* RECORDS SHOWN:
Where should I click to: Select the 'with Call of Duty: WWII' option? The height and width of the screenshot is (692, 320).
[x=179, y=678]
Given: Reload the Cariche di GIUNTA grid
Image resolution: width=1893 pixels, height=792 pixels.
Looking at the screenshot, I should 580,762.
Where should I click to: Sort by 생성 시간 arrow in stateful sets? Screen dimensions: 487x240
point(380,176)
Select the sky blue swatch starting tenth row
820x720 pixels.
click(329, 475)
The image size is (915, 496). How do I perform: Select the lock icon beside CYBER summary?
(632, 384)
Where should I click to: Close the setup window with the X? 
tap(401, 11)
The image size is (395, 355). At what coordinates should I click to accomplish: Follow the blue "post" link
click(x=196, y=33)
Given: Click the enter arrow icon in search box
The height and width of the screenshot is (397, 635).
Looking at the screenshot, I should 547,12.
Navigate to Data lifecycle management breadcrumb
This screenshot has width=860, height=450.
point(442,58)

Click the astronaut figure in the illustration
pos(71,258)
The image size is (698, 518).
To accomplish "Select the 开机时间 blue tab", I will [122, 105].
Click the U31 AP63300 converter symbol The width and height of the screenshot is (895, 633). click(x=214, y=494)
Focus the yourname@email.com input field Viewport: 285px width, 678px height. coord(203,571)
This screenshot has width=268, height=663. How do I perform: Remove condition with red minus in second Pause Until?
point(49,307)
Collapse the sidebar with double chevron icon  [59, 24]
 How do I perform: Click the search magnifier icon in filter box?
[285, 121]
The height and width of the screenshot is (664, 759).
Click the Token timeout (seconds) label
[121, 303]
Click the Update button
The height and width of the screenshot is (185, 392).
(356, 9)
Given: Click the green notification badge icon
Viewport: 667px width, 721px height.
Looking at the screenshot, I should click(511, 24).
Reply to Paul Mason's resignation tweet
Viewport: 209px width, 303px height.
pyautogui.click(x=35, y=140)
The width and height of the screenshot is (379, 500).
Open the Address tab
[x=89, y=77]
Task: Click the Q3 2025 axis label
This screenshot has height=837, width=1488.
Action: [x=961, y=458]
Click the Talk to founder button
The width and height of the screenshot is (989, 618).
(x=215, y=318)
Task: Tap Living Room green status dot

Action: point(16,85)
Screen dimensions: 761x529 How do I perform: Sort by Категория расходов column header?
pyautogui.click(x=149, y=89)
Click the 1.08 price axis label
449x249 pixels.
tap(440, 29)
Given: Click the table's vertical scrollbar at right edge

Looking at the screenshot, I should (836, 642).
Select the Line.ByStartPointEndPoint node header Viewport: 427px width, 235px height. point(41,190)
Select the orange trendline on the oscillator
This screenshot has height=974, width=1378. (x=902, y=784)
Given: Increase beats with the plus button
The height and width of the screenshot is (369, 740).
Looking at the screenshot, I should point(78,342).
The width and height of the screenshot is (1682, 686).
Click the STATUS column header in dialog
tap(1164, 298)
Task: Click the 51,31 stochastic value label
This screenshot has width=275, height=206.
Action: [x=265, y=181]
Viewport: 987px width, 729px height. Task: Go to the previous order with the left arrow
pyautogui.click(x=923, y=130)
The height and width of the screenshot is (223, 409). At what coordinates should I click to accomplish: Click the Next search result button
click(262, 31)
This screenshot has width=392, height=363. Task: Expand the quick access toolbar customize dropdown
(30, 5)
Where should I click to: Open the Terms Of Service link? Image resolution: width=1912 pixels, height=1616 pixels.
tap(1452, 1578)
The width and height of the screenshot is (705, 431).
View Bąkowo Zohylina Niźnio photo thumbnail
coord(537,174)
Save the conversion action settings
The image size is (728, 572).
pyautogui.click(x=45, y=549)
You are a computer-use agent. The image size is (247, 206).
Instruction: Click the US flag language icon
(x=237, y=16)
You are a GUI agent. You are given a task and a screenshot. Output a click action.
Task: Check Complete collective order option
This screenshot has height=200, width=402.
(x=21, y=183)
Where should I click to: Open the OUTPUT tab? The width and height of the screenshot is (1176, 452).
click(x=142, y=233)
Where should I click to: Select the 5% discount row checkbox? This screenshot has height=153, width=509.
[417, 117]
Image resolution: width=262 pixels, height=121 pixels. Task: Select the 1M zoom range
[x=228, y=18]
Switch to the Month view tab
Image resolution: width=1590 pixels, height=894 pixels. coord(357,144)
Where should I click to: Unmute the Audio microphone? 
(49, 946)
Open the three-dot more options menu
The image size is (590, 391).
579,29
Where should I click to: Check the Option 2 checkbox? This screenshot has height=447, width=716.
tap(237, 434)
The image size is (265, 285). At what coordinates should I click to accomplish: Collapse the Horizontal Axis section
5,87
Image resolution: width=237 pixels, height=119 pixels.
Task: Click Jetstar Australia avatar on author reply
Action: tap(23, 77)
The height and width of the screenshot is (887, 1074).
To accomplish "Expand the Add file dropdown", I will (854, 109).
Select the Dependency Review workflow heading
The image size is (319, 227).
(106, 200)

* TASK STATEMENT: Write out all of the lines above exactly as they appear.

* SOLUTION:
Where should I click to: Select the 'with Call of Duty: WWII' option? The height and width of the screenshot is (692, 320).
[x=179, y=678]
Given: Reload the Cariche di GIUNTA grid
Image resolution: width=1893 pixels, height=792 pixels.
Looking at the screenshot, I should 580,762.
Where should I click to: Sort by 생성 시간 arrow in stateful sets? Screen dimensions: 487x240
point(380,176)
Select the sky blue swatch starting tenth row
820x720 pixels.
click(329, 475)
The image size is (915, 496). How do I perform: Select the lock icon beside CYBER summary?
(632, 384)
Where should I click to: Close the setup window with the X? 
tap(401, 11)
The image size is (395, 355). At what coordinates should I click to accomplish: Follow the blue "post" link
click(x=196, y=33)
Given: Click the enter arrow icon in search box
The height and width of the screenshot is (397, 635).
Looking at the screenshot, I should 547,12.
Navigate to Data lifecycle management breadcrumb
This screenshot has width=860, height=450.
point(442,58)

Click the astronaut figure in the illustration
pos(71,258)
The image size is (698, 518).
To accomplish "Select the 开机时间 blue tab", I will [122, 105].
Click the U31 AP63300 converter symbol The width and height of the screenshot is (895, 633). click(x=214, y=494)
Focus the yourname@email.com input field Viewport: 285px width, 678px height. coord(203,571)
This screenshot has width=268, height=663. How do I perform: Remove condition with red minus in second Pause Until?
point(49,307)
Collapse the sidebar with double chevron icon  [59, 24]
 How do I perform: Click the search magnifier icon in filter box?
[285, 121]
The height and width of the screenshot is (664, 759).
Click the Token timeout (seconds) label
[121, 303]
Click the Update button
The height and width of the screenshot is (185, 392).
(356, 9)
Given: Click the green notification badge icon
Viewport: 667px width, 721px height.
Looking at the screenshot, I should click(511, 24).
Reply to Paul Mason's resignation tweet
Viewport: 209px width, 303px height.
pyautogui.click(x=35, y=140)
The width and height of the screenshot is (379, 500).
Open the Address tab
[x=89, y=77]
Task: Click the Q3 2025 axis label
This screenshot has height=837, width=1488.
Action: [x=961, y=458]
Click the Talk to founder button
The width and height of the screenshot is (989, 618).
(x=215, y=318)
Task: Tap Living Room green status dot

Action: point(16,85)
Screen dimensions: 761x529 How do I perform: Sort by Категория расходов column header?
pyautogui.click(x=149, y=89)
Click the 1.08 price axis label
449x249 pixels.
tap(440, 29)
Given: Click the table's vertical scrollbar at right edge

Looking at the screenshot, I should (836, 642).
Select the Line.ByStartPointEndPoint node header Viewport: 427px width, 235px height. point(41,190)
Select the orange trendline on the oscillator
This screenshot has height=974, width=1378. (x=902, y=784)
Given: Increase beats with the plus button
The height and width of the screenshot is (369, 740).
Looking at the screenshot, I should point(78,342).
The width and height of the screenshot is (1682, 686).
Click the STATUS column header in dialog
tap(1164, 298)
Task: Click the 51,31 stochastic value label
This screenshot has width=275, height=206.
Action: [x=265, y=181]
Viewport: 987px width, 729px height. Task: Go to the previous order with the left arrow
pyautogui.click(x=923, y=130)
The height and width of the screenshot is (223, 409). At what coordinates should I click to accomplish: Click the Next search result button
click(262, 31)
This screenshot has width=392, height=363. Task: Expand the quick access toolbar customize dropdown
(30, 5)
Where should I click to: Open the Terms Of Service link? Image resolution: width=1912 pixels, height=1616 pixels.
tap(1452, 1578)
The width and height of the screenshot is (705, 431).
View Bąkowo Zohylina Niźnio photo thumbnail
coord(537,174)
Save the conversion action settings
The image size is (728, 572).
pyautogui.click(x=45, y=549)
You are a computer-use agent. The image size is (247, 206).
Instruction: Click the US flag language icon
(x=237, y=16)
You are a GUI agent. You are given a task and a screenshot. Output a click action.
Task: Check Complete collective order option
This screenshot has height=200, width=402.
(x=21, y=183)
Where should I click to: Open the OUTPUT tab? The width and height of the screenshot is (1176, 452).
click(x=142, y=233)
Where should I click to: Select the 5% discount row checkbox? This screenshot has height=153, width=509.
[417, 117]
Image resolution: width=262 pixels, height=121 pixels. Task: Select the 1M zoom range
[x=228, y=18]
Switch to the Month view tab
Image resolution: width=1590 pixels, height=894 pixels. coord(357,144)
Where should I click to: Unmute the Audio microphone? 
(49, 946)
Open the three-dot more options menu
The image size is (590, 391).
579,29
Where should I click to: Check the Option 2 checkbox? This screenshot has height=447, width=716.
tap(237, 434)
The image size is (265, 285). At what coordinates should I click to accomplish: Collapse the Horizontal Axis section
5,87
Image resolution: width=237 pixels, height=119 pixels.
Task: Click Jetstar Australia avatar on author reply
Action: tap(23, 77)
The height and width of the screenshot is (887, 1074).
To accomplish "Expand the Add file dropdown", I will (854, 109).
Select the Dependency Review workflow heading
The image size is (319, 227).
(106, 200)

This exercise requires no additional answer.